--- Work to complete ---
The answer must be the full listing, repeated word for word.

--- Material provided ---

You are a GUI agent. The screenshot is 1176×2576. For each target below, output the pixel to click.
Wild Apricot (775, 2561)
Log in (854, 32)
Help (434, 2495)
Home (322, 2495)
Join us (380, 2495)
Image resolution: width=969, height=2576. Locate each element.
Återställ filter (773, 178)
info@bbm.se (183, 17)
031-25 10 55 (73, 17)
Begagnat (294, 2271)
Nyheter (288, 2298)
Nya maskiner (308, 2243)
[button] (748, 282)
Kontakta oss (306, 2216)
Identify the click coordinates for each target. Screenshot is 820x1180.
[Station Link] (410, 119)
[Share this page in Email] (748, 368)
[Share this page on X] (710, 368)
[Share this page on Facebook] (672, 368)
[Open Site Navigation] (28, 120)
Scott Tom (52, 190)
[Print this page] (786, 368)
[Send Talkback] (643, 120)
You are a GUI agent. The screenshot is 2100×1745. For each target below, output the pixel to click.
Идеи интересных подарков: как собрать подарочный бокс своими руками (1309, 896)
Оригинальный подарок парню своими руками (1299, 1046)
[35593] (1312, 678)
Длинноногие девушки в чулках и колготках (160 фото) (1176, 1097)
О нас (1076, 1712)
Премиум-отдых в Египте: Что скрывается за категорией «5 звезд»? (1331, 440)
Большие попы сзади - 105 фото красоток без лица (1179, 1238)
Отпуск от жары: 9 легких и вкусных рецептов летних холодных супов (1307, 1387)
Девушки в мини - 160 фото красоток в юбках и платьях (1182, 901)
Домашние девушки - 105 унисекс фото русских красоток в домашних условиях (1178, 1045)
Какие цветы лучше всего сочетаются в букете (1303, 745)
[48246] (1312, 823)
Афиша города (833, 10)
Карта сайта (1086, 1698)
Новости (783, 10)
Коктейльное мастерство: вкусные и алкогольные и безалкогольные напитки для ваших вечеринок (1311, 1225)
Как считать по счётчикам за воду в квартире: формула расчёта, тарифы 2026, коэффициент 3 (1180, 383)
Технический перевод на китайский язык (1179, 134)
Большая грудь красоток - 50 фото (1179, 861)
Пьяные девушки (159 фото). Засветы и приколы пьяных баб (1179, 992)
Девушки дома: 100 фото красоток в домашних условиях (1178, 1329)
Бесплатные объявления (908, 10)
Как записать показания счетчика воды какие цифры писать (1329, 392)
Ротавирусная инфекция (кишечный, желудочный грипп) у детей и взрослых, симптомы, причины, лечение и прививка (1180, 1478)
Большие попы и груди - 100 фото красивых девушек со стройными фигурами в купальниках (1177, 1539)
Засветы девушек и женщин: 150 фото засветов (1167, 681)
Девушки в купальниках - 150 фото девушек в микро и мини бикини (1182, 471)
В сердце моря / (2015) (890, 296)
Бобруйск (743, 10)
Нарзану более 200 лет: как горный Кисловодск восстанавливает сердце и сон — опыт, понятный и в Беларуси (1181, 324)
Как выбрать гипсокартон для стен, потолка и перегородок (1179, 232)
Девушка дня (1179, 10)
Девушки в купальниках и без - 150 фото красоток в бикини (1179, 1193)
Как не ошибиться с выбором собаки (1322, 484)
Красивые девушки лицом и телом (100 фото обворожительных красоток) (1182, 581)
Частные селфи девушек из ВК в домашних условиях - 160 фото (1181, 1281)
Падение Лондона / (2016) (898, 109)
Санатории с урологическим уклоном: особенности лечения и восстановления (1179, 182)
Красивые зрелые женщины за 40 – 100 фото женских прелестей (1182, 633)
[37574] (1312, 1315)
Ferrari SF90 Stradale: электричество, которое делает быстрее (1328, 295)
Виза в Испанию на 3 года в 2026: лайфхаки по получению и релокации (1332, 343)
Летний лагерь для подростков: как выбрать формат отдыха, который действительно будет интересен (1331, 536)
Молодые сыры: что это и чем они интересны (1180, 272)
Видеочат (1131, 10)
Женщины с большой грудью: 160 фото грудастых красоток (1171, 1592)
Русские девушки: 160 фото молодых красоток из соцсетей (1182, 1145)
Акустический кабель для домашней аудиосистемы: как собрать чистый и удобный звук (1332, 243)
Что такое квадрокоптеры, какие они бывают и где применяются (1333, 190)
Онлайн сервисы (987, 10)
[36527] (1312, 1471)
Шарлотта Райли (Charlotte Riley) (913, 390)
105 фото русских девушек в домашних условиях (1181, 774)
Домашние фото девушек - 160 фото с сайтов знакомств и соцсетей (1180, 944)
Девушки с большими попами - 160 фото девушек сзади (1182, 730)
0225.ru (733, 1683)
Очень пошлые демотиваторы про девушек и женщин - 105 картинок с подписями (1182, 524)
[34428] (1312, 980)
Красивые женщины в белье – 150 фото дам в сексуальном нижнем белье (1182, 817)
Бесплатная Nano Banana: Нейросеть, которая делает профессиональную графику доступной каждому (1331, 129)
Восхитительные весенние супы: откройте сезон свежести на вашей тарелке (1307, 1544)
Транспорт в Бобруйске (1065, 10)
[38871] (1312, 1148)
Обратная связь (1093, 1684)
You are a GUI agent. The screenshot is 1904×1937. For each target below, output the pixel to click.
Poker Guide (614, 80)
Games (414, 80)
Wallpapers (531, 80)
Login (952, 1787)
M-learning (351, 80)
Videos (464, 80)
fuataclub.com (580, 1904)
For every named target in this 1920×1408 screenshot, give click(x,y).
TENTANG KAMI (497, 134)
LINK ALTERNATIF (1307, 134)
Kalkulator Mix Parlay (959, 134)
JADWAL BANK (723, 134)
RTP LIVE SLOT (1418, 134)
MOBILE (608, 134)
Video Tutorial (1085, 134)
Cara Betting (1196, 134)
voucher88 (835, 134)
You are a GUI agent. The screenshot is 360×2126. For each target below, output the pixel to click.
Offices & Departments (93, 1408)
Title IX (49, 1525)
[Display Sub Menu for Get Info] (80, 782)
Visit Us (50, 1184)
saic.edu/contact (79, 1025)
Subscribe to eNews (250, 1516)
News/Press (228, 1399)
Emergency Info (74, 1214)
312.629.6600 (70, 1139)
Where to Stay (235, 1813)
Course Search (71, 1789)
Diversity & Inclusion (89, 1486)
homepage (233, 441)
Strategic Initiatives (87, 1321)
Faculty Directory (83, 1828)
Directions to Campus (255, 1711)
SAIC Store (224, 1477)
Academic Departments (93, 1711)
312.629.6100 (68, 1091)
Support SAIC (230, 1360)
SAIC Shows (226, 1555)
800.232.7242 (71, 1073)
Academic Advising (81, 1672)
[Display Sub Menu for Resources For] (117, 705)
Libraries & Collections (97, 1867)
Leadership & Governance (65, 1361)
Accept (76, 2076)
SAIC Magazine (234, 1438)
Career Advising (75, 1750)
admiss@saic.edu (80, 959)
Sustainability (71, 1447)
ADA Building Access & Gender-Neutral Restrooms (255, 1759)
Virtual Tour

--- Exercise response ---
You are a GUI agent. The screenshot is 1176×2576. For each target below, output the pixel to click.
Wild Apricot (775, 2561)
Log in (854, 32)
Help (434, 2495)
Home (322, 2495)
Join us (380, 2495)
Image resolution: width=969, height=2576. Locate each element.
Återställ filter (773, 178)
info@bbm.se (183, 17)
031-25 10 55 (73, 17)
Begagnat (294, 2271)
Nyheter (288, 2298)
Nya maskiner (308, 2243)
[button] (748, 282)
Kontakta oss (306, 2216)
Identify the click coordinates for each target. Screenshot is 820x1180.
[Station Link] (410, 119)
[Share this page in Email] (748, 368)
[Share this page on X] (710, 368)
[Share this page on Facebook] (672, 368)
[Open Site Navigation] (28, 120)
Scott Tom (52, 190)
[Print this page] (786, 368)
[Send Talkback] (643, 120)
You are a GUI agent. The screenshot is 2100×1745. For each target below, output the pixel to click.
Идеи интересных подарков: как собрать подарочный бокс своими руками (1309, 896)
Оригинальный подарок парню своими руками (1299, 1046)
[35593] (1312, 678)
Длинноногие девушки в чулках и колготках (160 фото) (1176, 1097)
О нас (1076, 1712)
Премиум-отдых в Египте: Что скрывается за категорией «5 звезд»? (1331, 440)
Большие попы сзади - 105 фото красоток без лица (1179, 1238)
Отпуск от жары: 9 легких и вкусных рецептов летних холодных супов (1307, 1387)
Девушки в мини - 160 фото красоток в юбках и платьях (1182, 901)
Домашние девушки - 105 унисекс фото русских красоток в домашних условиях (1178, 1045)
Какие цветы лучше всего сочетаются в букете (1303, 745)
[48246] (1312, 823)
Афиша города (833, 10)
Карта сайта (1086, 1698)
Новости (783, 10)
Коктейльное мастерство: вкусные и алкогольные и безалкогольные напитки для ваших вечеринок (1311, 1225)
Как считать по счётчикам за воду в квартире: формула расчёта, тарифы 2026, коэффициент 3 (1180, 383)
Технический перевод на китайский язык (1179, 134)
Большая грудь красоток - 50 фото (1179, 861)
Пьяные девушки (159 фото). Засветы и приколы пьяных баб (1179, 992)
Девушки дома: 100 фото красоток в домашних условиях (1178, 1329)
Бесплатные объявления (908, 10)
Как записать показания счетчика воды какие цифры писать (1329, 392)
Ротавирусная инфекция (кишечный, желудочный грипп) у детей и взрослых, симптомы, причины, лечение и прививка (1180, 1478)
Большие попы и груди - 100 фото красивых девушек со стройными фигурами в купальниках (1177, 1539)
Засветы девушек и женщин: 150 фото засветов (1167, 681)
Девушки в купальниках - 150 фото девушек в микро и мини бикини (1182, 471)
В сердце моря / (2015) (890, 296)
Бобруйск (743, 10)
Нарзану более 200 лет: как горный Кисловодск восстанавливает сердце и сон — опыт, понятный и в Беларуси (1181, 324)
Как выбрать гипсокартон для стен, потолка и перегородок (1179, 232)
Девушка дня (1179, 10)
Девушки в купальниках и без - 150 фото красоток в бикини (1179, 1193)
Как не ошибиться с выбором собаки (1322, 484)
Красивые девушки лицом и телом (100 фото обворожительных красоток) (1182, 581)
Частные селфи девушек из ВК в домашних условиях - 160 фото (1181, 1281)
Падение Лондона / (2016) (898, 109)
Санатории с урологическим уклоном: особенности лечения и восстановления (1179, 182)
Красивые зрелые женщины за 40 – 100 фото женских прелестей (1182, 633)
[37574] (1312, 1315)
Ferrari SF90 Stradale: электричество, которое делает быстрее (1328, 295)
Виза в Испанию на 3 года в 2026: лайфхаки по получению и релокации (1332, 343)
Летний лагерь для подростков: как выбрать формат отдыха, который действительно будет интересен (1331, 536)
Молодые сыры: что это и чем они интересны (1180, 272)
Видеочат (1131, 10)
Женщины с большой грудью: 160 фото грудастых красоток (1171, 1592)
Русские девушки: 160 фото молодых красоток из соцсетей (1182, 1145)
Акустический кабель для домашней аудиосистемы: как собрать чистый и удобный звук (1332, 243)
Что такое квадрокоптеры, какие они бывают и где применяются (1333, 190)
Онлайн сервисы (987, 10)
[36527] (1312, 1471)
Шарлотта Райли (Charlotte Riley) (913, 390)
105 фото русских девушек в домашних условиях (1181, 774)
Домашние фото девушек - 160 фото с сайтов знакомств и соцсетей (1180, 944)
Девушки с большими попами - 160 фото девушек сзади (1182, 730)
0225.ru (733, 1683)
Очень пошлые демотиваторы про девушек и женщин - 105 картинок с подписями (1182, 524)
[34428] (1312, 980)
Красивые женщины в белье – 150 фото дам в сексуальном нижнем белье (1182, 817)
Бесплатная Nano Banana: Нейросеть, которая делает профессиональную графику доступной каждому (1331, 129)
Восхитительные весенние супы: откройте сезон свежести на вашей тарелке (1307, 1544)
Транспорт в Бобруйске (1065, 10)
[38871] (1312, 1148)
Обратная связь (1093, 1684)
You are a GUI agent. The screenshot is 1904×1937. For each target below, output the pixel to click.
Poker Guide (614, 80)
Games (414, 80)
Wallpapers (531, 80)
Login (952, 1787)
M-learning (351, 80)
Videos (464, 80)
fuataclub.com (580, 1904)
For every named target in this 1920×1408 screenshot, give click(x,y).
TENTANG KAMI (497, 134)
LINK ALTERNATIF (1307, 134)
Kalkulator Mix Parlay (959, 134)
JADWAL BANK (723, 134)
RTP LIVE SLOT (1418, 134)
MOBILE (608, 134)
Video Tutorial (1085, 134)
Cara Betting (1196, 134)
voucher88 (835, 134)
You are a GUI agent. The screenshot is 360×2126. For each target below, output the pixel to click.
Offices & Departments (93, 1408)
Title IX (49, 1525)
[Display Sub Menu for Get Info] (80, 782)
Visit Us (50, 1184)
saic.edu/contact (79, 1025)
Subscribe to eNews (250, 1516)
News/Press (228, 1399)
Emergency Info (74, 1214)
312.629.6600 (70, 1139)
Where to Stay (235, 1813)
Course Search (71, 1789)
Diversity & Inclusion (89, 1486)
homepage (233, 441)
Strategic Initiatives (87, 1321)
Faculty Directory (83, 1828)
Directions to Campus (255, 1711)
SAIC Store (224, 1477)
Academic Departments (93, 1711)
312.629.6100 (68, 1091)
Support SAIC (230, 1360)
SAIC Shows (226, 1555)
800.232.7242 (71, 1073)
Academic Advising (81, 1672)
[Display Sub Menu for Resources For] (117, 705)
Libraries & Collections (97, 1867)
Leadership & Governance (65, 1361)
Accept (76, 2076)
SAIC Magazine (234, 1438)
Career Advising (75, 1750)
admiss@saic.edu (80, 959)
Sustainability (71, 1447)
ADA Building Access & Gender-Neutral Restrooms (255, 1759)
Virtual Tour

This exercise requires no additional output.